If the majority of people in Italy is like me, almost nobody knows that Lucy Maud Montgomery was the author of Redheaded Anne. Yes, because in my country most people think that Readheaded Anne is the title of the work, while the true title is Anne of Green Gable. The worst thing is that we got this title from a Japanese cartoon/anime “Anna dai capelli rossi“, and not from a novel.
Therefore I was fascinated by the personality of this (here) unknown Canadian author.
Irene Gammel follows Maud’s life coupling it with the Birth of this novel: she tells us very few about the life she had before starting writing this story. We just know that Maud lost her mother when she was two years old and that her father had to leave her with her grandmother because needed to look for work throughout Canada and the United States.
As a result, she grew with this old relative, who was not really up-to-date with children management, in a cold Canadian Island, where she was almost enchained at home during the long and icy winters. She lived on books, magazines and writing and on the few occasions she had to get or pay visits to her kindred souls friends (almost female friends).
Maud Montgomery had a fundamentally shy character, but she Always felt tht writing was her fate and she started dreaming about using writing as a way of life, despite grandmother McNeill intolerancy on these topics.
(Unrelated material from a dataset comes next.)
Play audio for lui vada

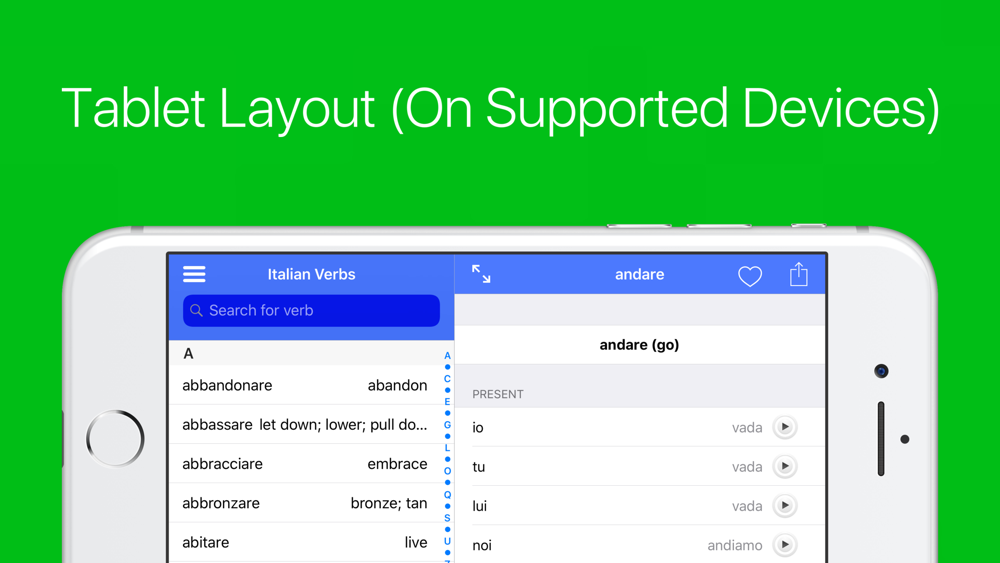pos(784,506)
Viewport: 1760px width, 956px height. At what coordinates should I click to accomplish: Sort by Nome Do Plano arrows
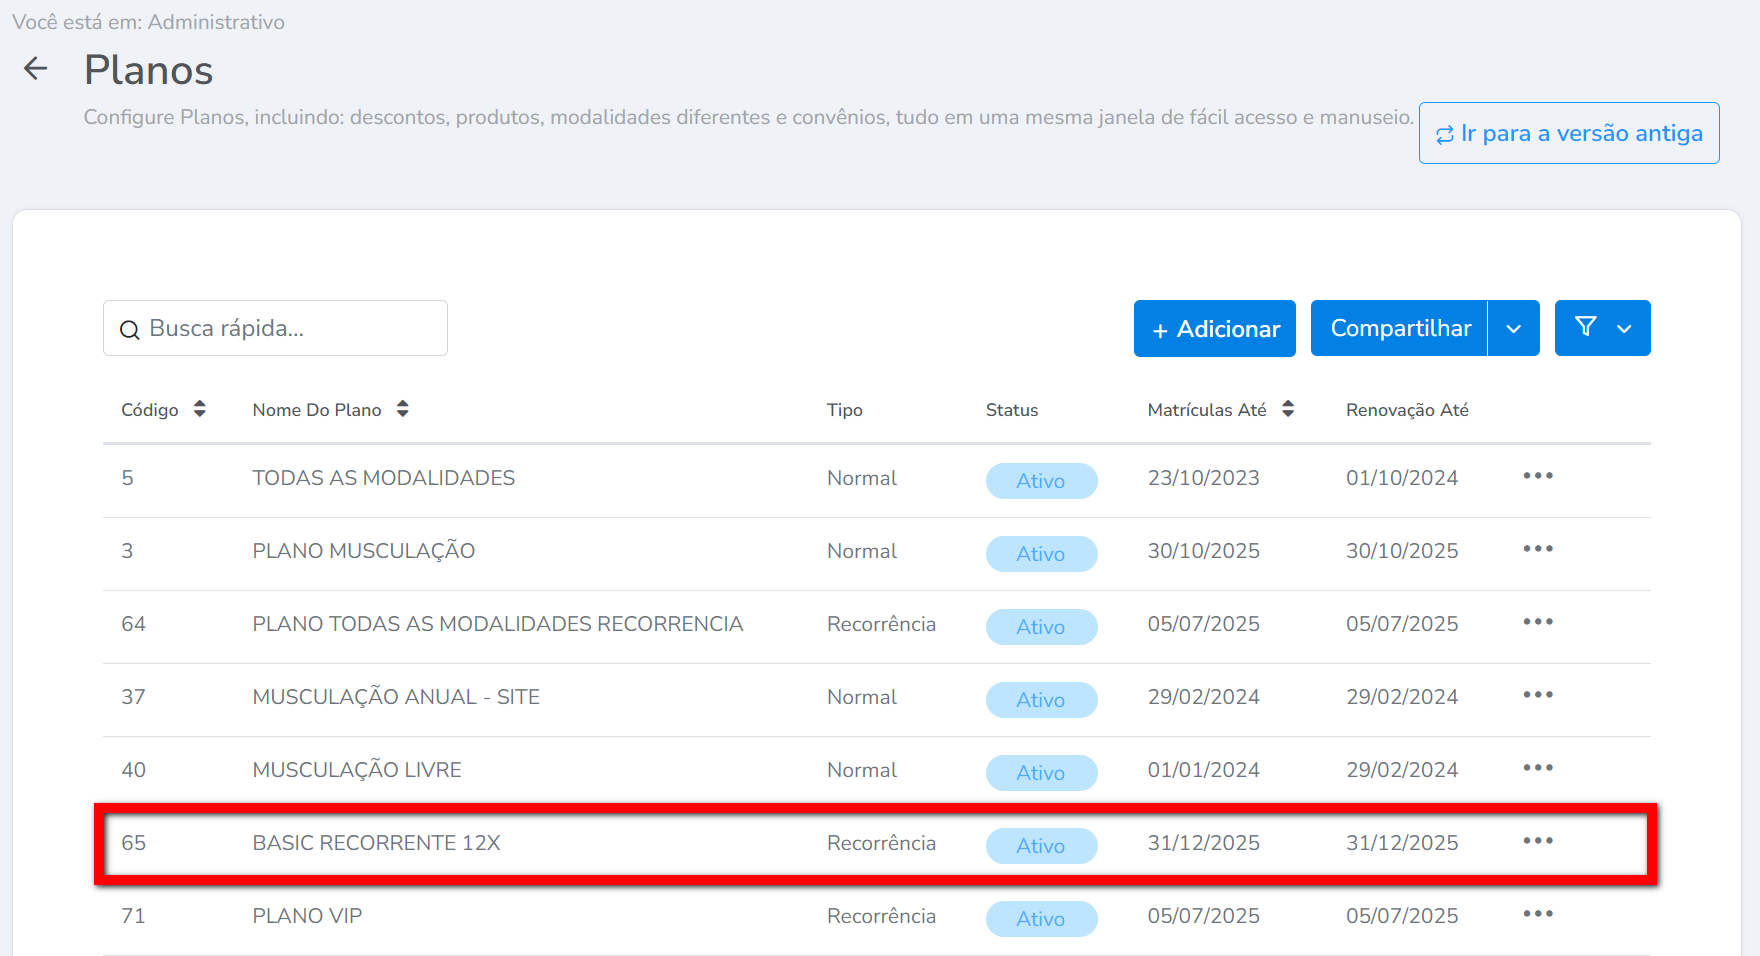point(403,409)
She manage to publish this novel, that let her become a Worldwide famous author, when she was 36 years old (still maid), and she did it not in Canada, but in Boston, after having received several rejections from other publishing houses.
Having known the story of Anne through a Japanese cartoon, I did not thought that the novel was filled with literary references to other classics, but Maud also used a lot of her life experiences (stealing from relatives and neighbours) and stories that she read in fashion magazines (for instance, the Young face that she took as inspiration for Anne’s faces, was the one of Evelynn Nesbitt, a famous model in those years).
In this book you also find several photos of Montgomery and his environment.
It is a pity that we Italians do not know all the history of this witty writer and I hope that this biography will soon be translated into our Language.